A significant increase in close encounters between passenger aircraft and drones is prompting demands from U.S. lawmakers for tighter regulation and enforcement to avoid a fatal collision.
Pilots on four airliners spotted an unmanned craft on Sunday as they approached Newark Liberty International Airport, the Federal Aviation Administration said in an e-mailed statement. The FAA in recent weeks received dozens of reports about drones too close to aircraft fighting California wildfires and near-collisions over airports in New York, Minneapolis and Austin, Texas.
“Without common sense rules, I believe it’s only a matter of time before there’s a tragic accident,” Senator Dianne Feinstein, a California Democrat, said last week in an e-mailed statement.
Feinstein and other lawmakers are demanding that regulators revise existing law to plug a loophole sparing recreational drones from the regulations.
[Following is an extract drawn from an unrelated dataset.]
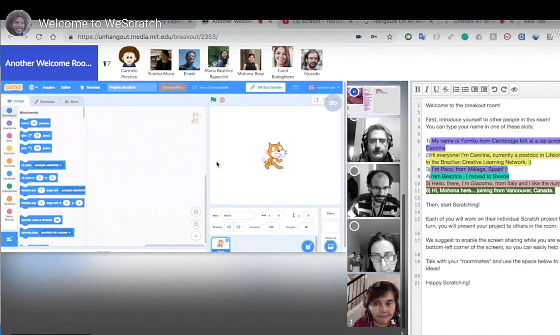Viewport: 560px width, 335px height.
Task: Open the add extension button in Scratch
Action: (9, 239)
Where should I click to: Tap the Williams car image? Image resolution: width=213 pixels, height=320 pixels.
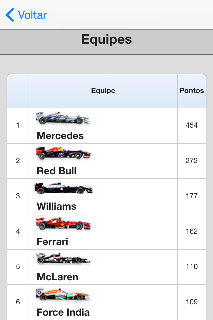point(63,188)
They are also are seeking the use of software that would prevent drones from flying in prohibited areas.
The near-collisions cast a cloud over a voluntary education campaign run by the drone industry and the FAA, and may undermine efforts to create a low-altitude air-traffic system that would enable commerce, such as the delivery services planned by Amazon.com Inc. and Google Inc. Company officials have said the only way such a system can work efficiently is if participants follow rules.
“The FAA recently has seen a significant increase in pilot reports of unmanned aircraft near airports,” the agency said in the statement, without giving a total. “It is unsafe and illegal to fly an unmanned aircraft anywhere near a manned aircraft, and may result in fines of up to $25,000 and criminal charges.”
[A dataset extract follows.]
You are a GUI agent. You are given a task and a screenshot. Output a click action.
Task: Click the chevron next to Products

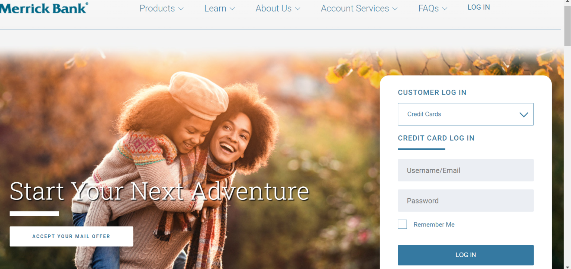tap(181, 9)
Even lightweight drones sold in hobby stores, such as the SZ DJI Technology Co. Phantom, can endanger aircraft engines and structure as much as a small bird, according to the FAA.
The agency now gets several reports a day of drones flying too close to planes and helicopters, FAA spokeswoman Laura Brown said in an interview. That’s more than double the rate in the most recent FAA report, showing an average of 41 drone incidents a month in September and October.
The FAA says hobby drones shouldn’t fly higher than 400 feet (122 meters) or travel within 5 miles (8 kilometers) of an airport.
In the four cases near Newark, a drone was spotted at 2,000 feet to 3,000 feet high as planes approached from the southwest en route to landing, according to the FAA.
Feinstein said the law needs to overcome a 2012 exemption that blocked regulation of drones flown for recreational purposes and weighing less than 55 pounds. That attempt to protect long-time model aircraft operators has led to a lawless and confusing atmosphere, Feinstein said.
“Consumers need clear rules on when, where and under what conditions they can operate, and manufacturers must be required to install basic technological safeguards,” she said.
Feinstein said the law should include clearer limits on the altitudes flown by drones and set a ban in urban areas, according to a statement June 18 when she introduced her bill. Global-positioning technology on some consumer drones should also automatically be programmed to prevent them from flying in banned areas, according to her legislation.
After the wildfire incidents, 20 members of Congress from California wrote to the FAA also asking it to require technology on drones that limits where they can fly.
On Aug. 4, the AFL-CIO’s Transportation Trades Department, an umbrella group for transportation unions, urged the FAA to slow commercial drone application approvals until it could develop “enforceable safety rules.”
The FAA is drafting separate regulations for small commercial drones. While it finalizes the rule, it has approved more than 1,000 applications to fly drones for business under a waiver program.